Did you help out in your dad’s business growing up?
Not really. I’d answer the phone every once in awhile when my mom wasn’t around. My dad was traditional. We were two girls in the family and girls did what they were supposed to do.

So how did that get you interested in management consulting?
It probably is most attributed to a company I was working for prior to starting the company. They just did everything wrong. I guess that’s what made me say, ‘I’m just going to build something different.’ It wasn’t my upbringing but experiences before my company.

Have you ever felt your gender held you back?
I’m sure that it has, however I try not to focus on that. I try to put trust in other people that gender is not an issue. It’s still a man’s world out there. There’s a lot of great women in this industry, but I go to networking events all the time and it’s neckties all over the place. I try not to make it an issue because if I make it an issue, it is. I tell women all the time, because I’ve been asked this question multiple times, don’t focus on that being an obstacle, focus on what’s on the other side. If you don’t see what’s on the other side, you’re never going to get there because that barrier will always be facing you. In the early days when I was a contractor within the Department of Defense and I was very young, I immediately did not get any respect. As soon as I started talking and established myself, then it completely changed. There were those biases, and everybody has biases, but it’s just how you handle yourself. I would just turn the behaviors right around and show that I was smart, articulate and I knew what I was talking about. I didn’t want my being a female to be an issue. One of the things that I’ve done building my company is that I’ve used a lot of my traits as a woman to really build a culture here. Which is different than a lot of male-run companies. I am not afraid to be vulnerable in front of my staff. I allowed them to see me get teary-eyed when we had one employee retire and move. It’s showing your staff that you’re real and really caring for them. We do that naturally as women and I bring that into the workforce. I don’t hide that.

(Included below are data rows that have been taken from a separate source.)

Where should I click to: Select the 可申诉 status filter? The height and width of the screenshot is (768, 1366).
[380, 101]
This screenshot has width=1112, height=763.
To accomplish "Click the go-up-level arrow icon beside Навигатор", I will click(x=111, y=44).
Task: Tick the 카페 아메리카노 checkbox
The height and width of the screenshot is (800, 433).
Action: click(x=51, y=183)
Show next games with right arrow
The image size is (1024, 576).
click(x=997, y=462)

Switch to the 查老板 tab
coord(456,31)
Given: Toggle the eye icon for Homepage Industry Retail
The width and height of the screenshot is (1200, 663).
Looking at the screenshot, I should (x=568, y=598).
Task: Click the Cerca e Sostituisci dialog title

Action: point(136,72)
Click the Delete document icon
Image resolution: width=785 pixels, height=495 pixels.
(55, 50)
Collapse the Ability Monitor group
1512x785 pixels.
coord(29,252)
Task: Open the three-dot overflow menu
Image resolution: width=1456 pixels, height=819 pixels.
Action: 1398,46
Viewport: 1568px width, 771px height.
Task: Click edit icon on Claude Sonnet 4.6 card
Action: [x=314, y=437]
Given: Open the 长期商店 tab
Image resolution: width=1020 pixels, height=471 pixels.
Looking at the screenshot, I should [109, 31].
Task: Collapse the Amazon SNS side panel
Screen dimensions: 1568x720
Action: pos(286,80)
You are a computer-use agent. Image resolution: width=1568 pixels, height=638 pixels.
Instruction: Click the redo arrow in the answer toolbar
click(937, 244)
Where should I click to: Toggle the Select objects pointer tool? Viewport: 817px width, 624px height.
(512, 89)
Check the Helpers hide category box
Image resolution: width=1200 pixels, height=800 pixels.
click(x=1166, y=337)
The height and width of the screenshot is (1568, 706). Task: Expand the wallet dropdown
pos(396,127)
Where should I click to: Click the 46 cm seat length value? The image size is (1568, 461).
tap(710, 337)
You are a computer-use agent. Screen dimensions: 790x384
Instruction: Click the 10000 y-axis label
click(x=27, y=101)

What other challenges do women face as they’re trying to establish themselves in business?
Some women feel they have to be like a man. They try too hard and it’s not natural to them. I’ve also seen, and it’s terrible for us women in the workforce, women thinking that they have to use sexual innuendos to get business or to establish themselves, which is completely wrong. But some women just feel that. It still is a man’s world, especially in the private sector. There are not very many women at senior levels in large corporations. It’s appalling. It’s all men up at the top, so why do they want to bring in a woman? Let her do HR. It’s so frustrating. By doing some of the things that I mentioned, like trying to be like a man or using sexual innuendos, we’re not doing ourselves a good service. We can be a challenge to ourselves, to be honest. I think we need to help each other. I don’t think women help enough other women in the workforce.

Even groups like Women in Technology, where you’re a member?
We address those issues. We are all about networking and helping each other succeed in the technology industry. I’m the current chair of our foundation called the Women in Technology Education Foundation. There’s a declining rate of girls interested in pursuing careers in technology. They’re not interested in the games on the Internet like boys. They’re not interested in pursing math and science. There’s a declining rate of what’s going to happen to our future workforce. We have built a foundation to support programs at the junior and high school levels to really help young girls understand you don’t have to be a geek to be interested in technology. We’ve brought in women who are successful in different areas.

So what does your future look like?
I’d like to see my company continue to grow. I still think that we’ll have a nice brand and an image out here. We’re not interested in selling. I want to see the company turned over to the people that helped make it grow. If we hit a certain revenue mark, we’re going to roll out an employee stock ownership program. That would probably in three to five years. In 10 years, I’ll maybe be laying on the beach somewhere.

[This interview conducted by Tania Anderson for Bisnow on Business.]